Concurrent control study of involved field intensity modulated radiotherapy in patients with esophageal carcinoma
10.3969/j.issn.1006-5725.2016.11.022
- VernacularTitle:食管癌调强放疗累及野照射的同期对照研究
- Author:
Duojie LI
;
Hongwei LI
;
Zhen CUI
;
Bin HE
;
Jingjing LIU
;
Hanfei CAI
;
Shimiao DUAN
;
Hao JIANG
- Publication Type:Journal Article
- Keywords:
Esophageal neoplasms;
Intensity modulated radiotherapy;
Involved field irradiation;
Failure pattern
- From:
The Journal of Practical Medicine
2016;32(11):1799-1802
- CountryChina
- Language:Chinese
-
Abstract:
Objective To explore the treatment effect and failure patterns associated with different clinical target volume on patients with esophageal carcinoma treated with 5-filed intensity modulated radiotherapy (IMRT), and to determine whether involved field irradiation (IFI) is practicable in these patients.
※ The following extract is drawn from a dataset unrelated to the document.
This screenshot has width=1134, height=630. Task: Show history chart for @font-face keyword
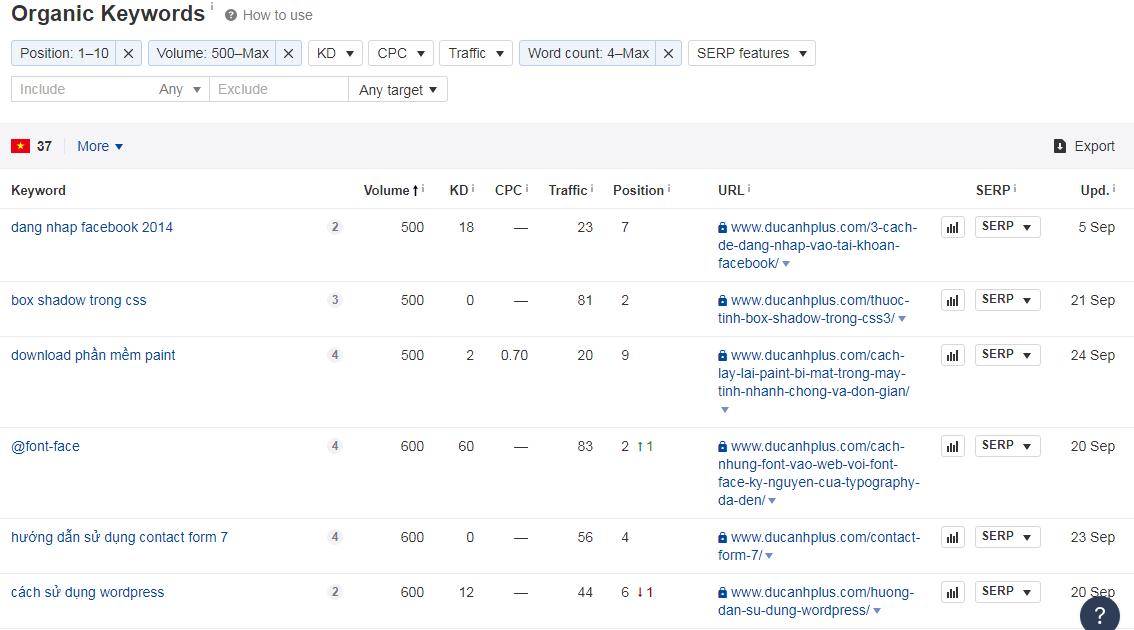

Methods A total of 88 patients with esophageal carcinoma between January 2012 to June 2014 underwent IMRT in our hospital, were divided into IFI group and elective nodal irradiation(ENI) group according to the CTV range for a concurrent control study. Results One-year and two-year survival rate in IFI group and ENI group were 75.0%, 45.5% and 70.5%, 43.2% respectively (P > 0.05). Local failure rate in IFI and ENI groups was 27.3% and 22.7% respectively, distant metastasis failure rates 22.7% and 18.2% respectively and regional failure rate outside the radiation field 11.4% and 4.5%, which showed no statistical difference (P > 0.05). Subgroup analysis indicated failure outside the radiation field tended to increase for primary lesion located in the up thoracic or clinical stageⅠ in IFI group. The volume dose histogram of lung V5, V20, V30 and mean lung dose of ENI group were greater than that of IFI group, while V5 of lung and the mean lung dose had statistical difference. Conclusions The survival rate and local control rate have no significant differencein IFI group and ENI group, so IFI is feasible for some esophageal carcinoma, but it should be cautious to choose IFI for those primary lesion located in the up thoracic or clinical stageⅠ.